Each record must be retyped in full. No character may differ.

The input section start

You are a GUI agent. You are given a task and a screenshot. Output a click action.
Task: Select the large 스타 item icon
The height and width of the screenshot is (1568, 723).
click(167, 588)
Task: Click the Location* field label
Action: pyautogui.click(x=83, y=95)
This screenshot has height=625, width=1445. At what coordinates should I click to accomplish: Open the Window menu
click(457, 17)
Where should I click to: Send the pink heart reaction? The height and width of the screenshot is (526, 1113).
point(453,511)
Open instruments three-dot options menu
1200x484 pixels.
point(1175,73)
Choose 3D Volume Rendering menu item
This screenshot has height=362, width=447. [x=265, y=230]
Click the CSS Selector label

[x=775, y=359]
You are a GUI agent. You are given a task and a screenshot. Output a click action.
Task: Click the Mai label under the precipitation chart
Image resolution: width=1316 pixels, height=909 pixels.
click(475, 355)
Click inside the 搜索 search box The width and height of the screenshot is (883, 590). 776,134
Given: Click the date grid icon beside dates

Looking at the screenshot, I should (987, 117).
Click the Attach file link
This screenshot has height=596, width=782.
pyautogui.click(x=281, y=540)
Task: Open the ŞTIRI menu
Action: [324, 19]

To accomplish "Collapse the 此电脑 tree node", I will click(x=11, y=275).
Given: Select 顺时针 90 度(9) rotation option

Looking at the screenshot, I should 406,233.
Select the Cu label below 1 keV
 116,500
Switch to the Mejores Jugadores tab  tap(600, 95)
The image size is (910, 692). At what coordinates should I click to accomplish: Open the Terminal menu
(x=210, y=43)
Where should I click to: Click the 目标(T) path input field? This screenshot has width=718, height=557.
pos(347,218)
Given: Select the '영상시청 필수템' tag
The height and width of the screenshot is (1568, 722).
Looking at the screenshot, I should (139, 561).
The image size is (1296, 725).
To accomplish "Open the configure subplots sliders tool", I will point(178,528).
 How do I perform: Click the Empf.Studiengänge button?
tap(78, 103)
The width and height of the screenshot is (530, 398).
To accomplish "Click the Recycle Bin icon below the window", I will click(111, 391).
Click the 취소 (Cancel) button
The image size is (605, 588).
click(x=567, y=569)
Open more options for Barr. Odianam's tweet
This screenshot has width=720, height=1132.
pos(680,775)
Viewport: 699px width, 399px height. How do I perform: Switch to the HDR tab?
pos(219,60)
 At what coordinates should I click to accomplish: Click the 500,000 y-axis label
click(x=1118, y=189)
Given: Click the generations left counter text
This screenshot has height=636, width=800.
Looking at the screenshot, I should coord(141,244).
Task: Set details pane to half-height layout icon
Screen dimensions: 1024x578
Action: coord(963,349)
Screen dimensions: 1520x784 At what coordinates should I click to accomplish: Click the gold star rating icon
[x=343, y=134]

The input section end

Solution for this task:
You are a GUI agent. You are given a task and a screenshot. Output a click action.
Task: Select the large 스타 item icon
The height and width of the screenshot is (1568, 723).
click(167, 588)
Task: Click the Location* field label
Action: pyautogui.click(x=83, y=95)
This screenshot has height=625, width=1445. At what coordinates should I click to accomplish: Open the Window menu
click(457, 17)
Where should I click to: Send the pink heart reaction? The height and width of the screenshot is (526, 1113).
point(453,511)
Open instruments three-dot options menu
1200x484 pixels.
point(1175,73)
Choose 3D Volume Rendering menu item
This screenshot has height=362, width=447. [x=265, y=230]
Click the CSS Selector label

[x=775, y=359]
You are a GUI agent. You are given a task and a screenshot. Output a click action.
Task: Click the Mai label under the precipitation chart
Image resolution: width=1316 pixels, height=909 pixels.
click(475, 355)
Click inside the 搜索 search box The width and height of the screenshot is (883, 590). 776,134
Given: Click the date grid icon beside dates

Looking at the screenshot, I should (987, 117).
Click the Attach file link
This screenshot has height=596, width=782.
pyautogui.click(x=281, y=540)
Task: Open the ŞTIRI menu
Action: [324, 19]

To accomplish "Collapse the 此电脑 tree node", I will click(x=11, y=275).
Given: Select 顺时针 90 度(9) rotation option

Looking at the screenshot, I should 406,233.
Select the Cu label below 1 keV
 116,500
Switch to the Mejores Jugadores tab  tap(600, 95)
The image size is (910, 692). At what coordinates should I click to accomplish: Open the Terminal menu
(x=210, y=43)
Where should I click to: Click the 目标(T) path input field? This screenshot has width=718, height=557.
pos(347,218)
Given: Select the '영상시청 필수템' tag
The height and width of the screenshot is (1568, 722).
Looking at the screenshot, I should (139, 561).
The image size is (1296, 725).
To accomplish "Open the configure subplots sliders tool", I will point(178,528).
 How do I perform: Click the Empf.Studiengänge button?
tap(78, 103)
The width and height of the screenshot is (530, 398).
To accomplish "Click the Recycle Bin icon below the window", I will click(111, 391).
Click the 취소 (Cancel) button
The image size is (605, 588).
click(x=567, y=569)
Open more options for Barr. Odianam's tweet
This screenshot has width=720, height=1132.
pos(680,775)
Viewport: 699px width, 399px height. How do I perform: Switch to the HDR tab?
pos(219,60)
 At what coordinates should I click to accomplish: Click the 500,000 y-axis label
click(x=1118, y=189)
Given: Click the generations left counter text
This screenshot has height=636, width=800.
Looking at the screenshot, I should coord(141,244).
Task: Set details pane to half-height layout icon
Screen dimensions: 1024x578
Action: coord(963,349)
Screen dimensions: 1520x784 At what coordinates should I click to accomplish: Click the gold star rating icon
[x=343, y=134]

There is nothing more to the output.